Needed from the data below: every line from the one with "You are a GUI" up to and including the one with "入居までの流れ (34, 2387)", repeated exactly and with nothing else.

**Excerpted records:**
-- Opening Marker --

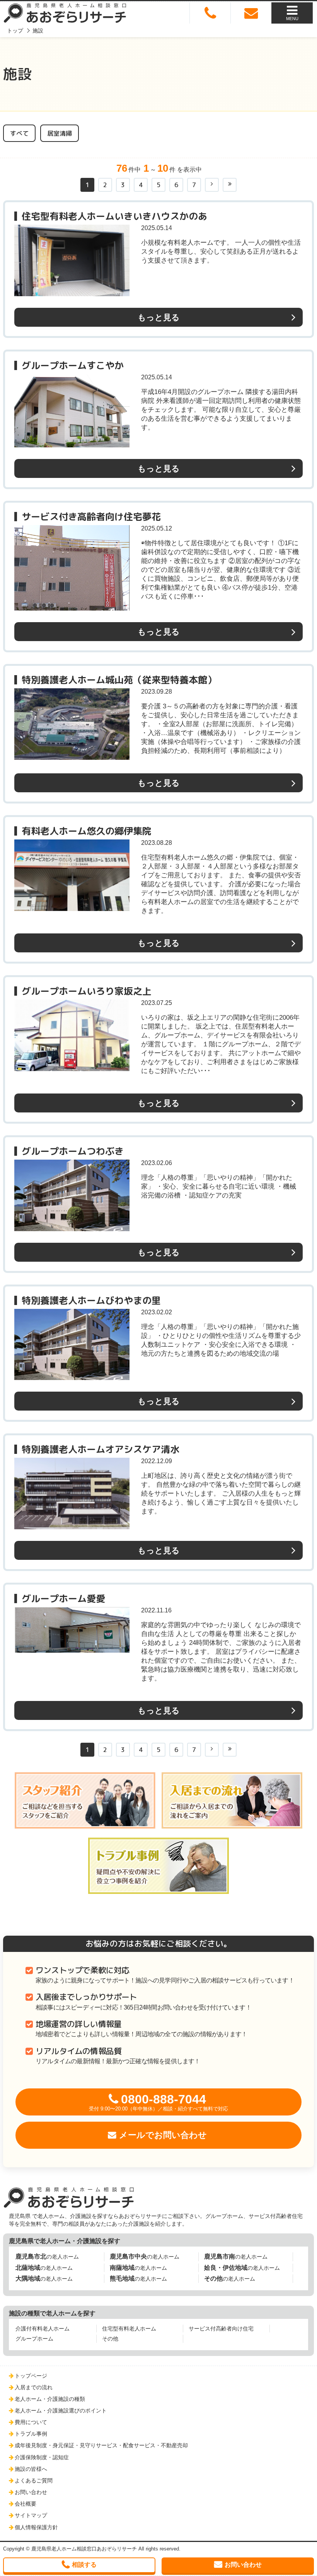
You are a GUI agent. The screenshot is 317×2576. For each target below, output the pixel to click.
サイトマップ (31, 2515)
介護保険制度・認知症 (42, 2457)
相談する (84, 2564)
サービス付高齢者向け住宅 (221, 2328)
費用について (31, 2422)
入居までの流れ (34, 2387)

-- Closing Marker --
-- Opening Marker --

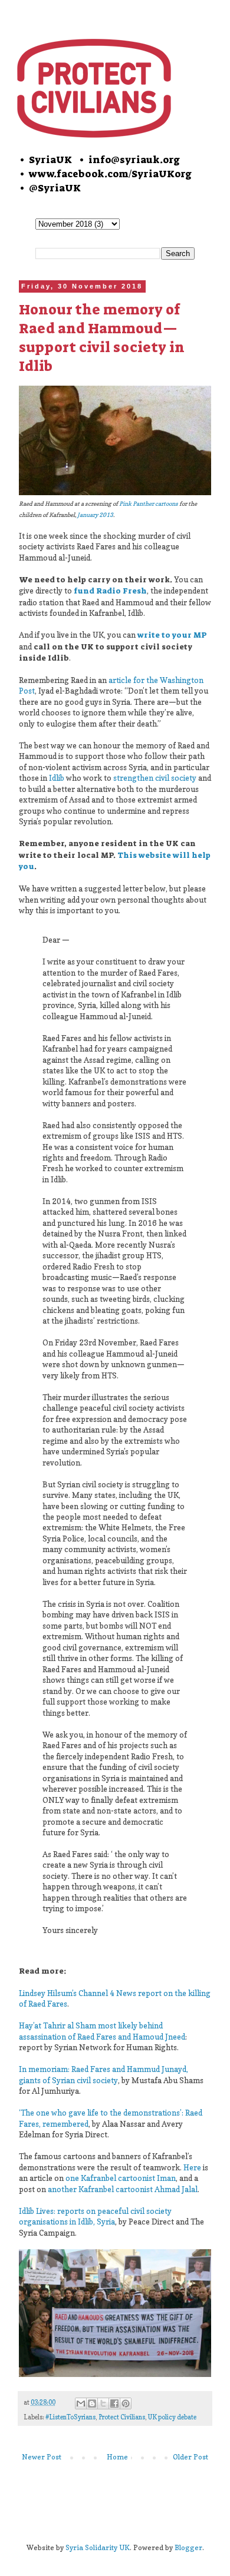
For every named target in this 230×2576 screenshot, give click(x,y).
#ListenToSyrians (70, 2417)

-- Closing Marker --

**Completed task:**
You are a GUI agent. The screenshot is 317×2576. For each target below, output the pixel to click.
サイトマップ (31, 2515)
介護保険制度・認知症 (42, 2457)
相談する (84, 2564)
サービス付高齢者向け住宅 (221, 2328)
費用について (31, 2422)
入居までの流れ (34, 2387)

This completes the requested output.